*Data under study*
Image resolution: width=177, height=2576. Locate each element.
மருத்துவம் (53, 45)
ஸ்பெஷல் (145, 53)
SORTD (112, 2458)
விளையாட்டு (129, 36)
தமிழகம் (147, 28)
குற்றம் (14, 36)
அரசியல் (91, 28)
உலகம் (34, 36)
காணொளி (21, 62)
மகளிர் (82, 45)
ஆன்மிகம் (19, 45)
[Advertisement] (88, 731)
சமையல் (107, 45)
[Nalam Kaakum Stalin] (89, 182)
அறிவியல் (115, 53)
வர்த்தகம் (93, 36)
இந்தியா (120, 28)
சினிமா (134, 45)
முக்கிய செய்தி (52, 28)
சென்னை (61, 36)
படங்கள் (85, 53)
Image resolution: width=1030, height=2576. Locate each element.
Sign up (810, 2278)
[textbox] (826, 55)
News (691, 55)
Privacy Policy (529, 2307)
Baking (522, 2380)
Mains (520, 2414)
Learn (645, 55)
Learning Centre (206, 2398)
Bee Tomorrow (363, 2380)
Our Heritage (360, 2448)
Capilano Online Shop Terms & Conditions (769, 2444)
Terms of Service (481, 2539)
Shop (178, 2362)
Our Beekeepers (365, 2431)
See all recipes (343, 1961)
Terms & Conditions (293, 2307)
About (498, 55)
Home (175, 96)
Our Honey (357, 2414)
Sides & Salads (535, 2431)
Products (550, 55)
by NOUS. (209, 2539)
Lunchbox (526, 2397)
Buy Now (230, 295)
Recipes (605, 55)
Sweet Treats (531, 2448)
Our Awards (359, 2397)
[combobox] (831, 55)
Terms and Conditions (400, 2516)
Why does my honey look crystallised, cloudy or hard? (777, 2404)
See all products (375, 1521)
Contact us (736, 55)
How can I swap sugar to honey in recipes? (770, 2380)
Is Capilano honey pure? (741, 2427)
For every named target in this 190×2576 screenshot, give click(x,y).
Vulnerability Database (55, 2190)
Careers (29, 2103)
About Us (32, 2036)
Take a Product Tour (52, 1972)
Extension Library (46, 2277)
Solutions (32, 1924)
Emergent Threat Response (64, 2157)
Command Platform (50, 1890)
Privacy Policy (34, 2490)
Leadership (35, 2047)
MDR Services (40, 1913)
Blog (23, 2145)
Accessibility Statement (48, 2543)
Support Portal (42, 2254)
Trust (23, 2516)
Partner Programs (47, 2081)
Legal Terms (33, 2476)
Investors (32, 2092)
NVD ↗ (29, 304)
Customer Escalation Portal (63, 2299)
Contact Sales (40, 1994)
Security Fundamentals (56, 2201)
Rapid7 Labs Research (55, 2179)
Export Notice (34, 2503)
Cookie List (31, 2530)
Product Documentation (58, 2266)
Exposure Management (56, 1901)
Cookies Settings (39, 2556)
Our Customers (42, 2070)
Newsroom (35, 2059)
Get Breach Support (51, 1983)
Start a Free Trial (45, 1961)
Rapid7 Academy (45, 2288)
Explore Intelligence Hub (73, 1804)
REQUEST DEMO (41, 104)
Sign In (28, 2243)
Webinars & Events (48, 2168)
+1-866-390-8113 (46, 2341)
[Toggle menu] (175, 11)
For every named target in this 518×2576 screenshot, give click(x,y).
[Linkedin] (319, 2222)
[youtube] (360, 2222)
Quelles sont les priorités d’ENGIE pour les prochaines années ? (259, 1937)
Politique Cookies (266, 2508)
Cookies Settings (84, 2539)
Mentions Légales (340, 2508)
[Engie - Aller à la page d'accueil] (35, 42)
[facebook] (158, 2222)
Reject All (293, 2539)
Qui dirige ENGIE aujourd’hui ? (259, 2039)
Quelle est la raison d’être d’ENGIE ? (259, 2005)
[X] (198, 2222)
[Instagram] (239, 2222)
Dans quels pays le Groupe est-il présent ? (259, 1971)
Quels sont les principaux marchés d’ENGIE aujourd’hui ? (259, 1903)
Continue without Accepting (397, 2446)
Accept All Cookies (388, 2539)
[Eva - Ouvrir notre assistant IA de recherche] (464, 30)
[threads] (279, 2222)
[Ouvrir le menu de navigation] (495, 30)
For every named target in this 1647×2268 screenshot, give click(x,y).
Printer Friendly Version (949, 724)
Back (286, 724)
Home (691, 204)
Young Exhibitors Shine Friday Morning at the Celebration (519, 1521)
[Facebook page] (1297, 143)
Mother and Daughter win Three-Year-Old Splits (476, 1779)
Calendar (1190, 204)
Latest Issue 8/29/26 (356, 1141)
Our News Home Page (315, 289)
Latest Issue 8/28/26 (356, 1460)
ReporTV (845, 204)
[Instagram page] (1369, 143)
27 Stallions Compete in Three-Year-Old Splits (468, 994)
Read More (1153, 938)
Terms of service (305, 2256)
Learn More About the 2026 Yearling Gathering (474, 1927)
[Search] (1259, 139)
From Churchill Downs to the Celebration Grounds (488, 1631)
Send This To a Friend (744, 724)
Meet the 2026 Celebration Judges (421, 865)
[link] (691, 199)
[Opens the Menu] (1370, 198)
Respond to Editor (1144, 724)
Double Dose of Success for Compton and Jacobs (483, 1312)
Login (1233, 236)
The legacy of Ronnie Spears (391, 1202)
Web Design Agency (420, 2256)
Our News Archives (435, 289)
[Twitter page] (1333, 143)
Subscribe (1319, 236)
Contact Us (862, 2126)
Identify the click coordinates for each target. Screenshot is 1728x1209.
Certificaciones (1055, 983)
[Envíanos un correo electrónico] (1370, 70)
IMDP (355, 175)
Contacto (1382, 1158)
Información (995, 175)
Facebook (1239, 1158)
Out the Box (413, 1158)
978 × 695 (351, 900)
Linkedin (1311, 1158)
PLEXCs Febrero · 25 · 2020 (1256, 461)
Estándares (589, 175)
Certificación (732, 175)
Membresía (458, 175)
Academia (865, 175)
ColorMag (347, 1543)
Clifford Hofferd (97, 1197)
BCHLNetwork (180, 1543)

*What the task requires*
Start with the line above that contains "Start a Free Trial (45, 1961)" and end with the line that contains "[Ouvrir le menu de navigation] (495, 30)". Write out those lines exactly, and only those.

*Answer to this problem*
Start a Free Trial (45, 1961)
Rapid7 Academy (45, 2288)
Explore Intelligence Hub (73, 1804)
REQUEST DEMO (41, 104)
Sign In (28, 2243)
Webinars & Events (48, 2168)
+1-866-390-8113 (46, 2341)
[Toggle menu] (175, 11)
For every named target in this 518×2576 screenshot, give click(x,y).
[Linkedin] (319, 2222)
[youtube] (360, 2222)
Quelles sont les priorités d’ENGIE pour les prochaines années ? (259, 1937)
Politique Cookies (266, 2508)
Cookies Settings (84, 2539)
Mentions Légales (340, 2508)
[Engie - Aller à la page d'accueil] (35, 42)
[facebook] (158, 2222)
Reject All (293, 2539)
Qui dirige ENGIE aujourd’hui ? (259, 2039)
Quelle est la raison d’être d’ENGIE ? (259, 2005)
[X] (198, 2222)
[Instagram] (239, 2222)
Dans quels pays le Groupe est-il présent ? (259, 1971)
Quels sont les principaux marchés d’ENGIE aujourd’hui ? (259, 1903)
Continue without Accepting (397, 2446)
Accept All Cookies (388, 2539)
[Eva - Ouvrir notre assistant IA de recherche] (464, 30)
[threads] (279, 2222)
[Ouvrir le menu de navigation] (495, 30)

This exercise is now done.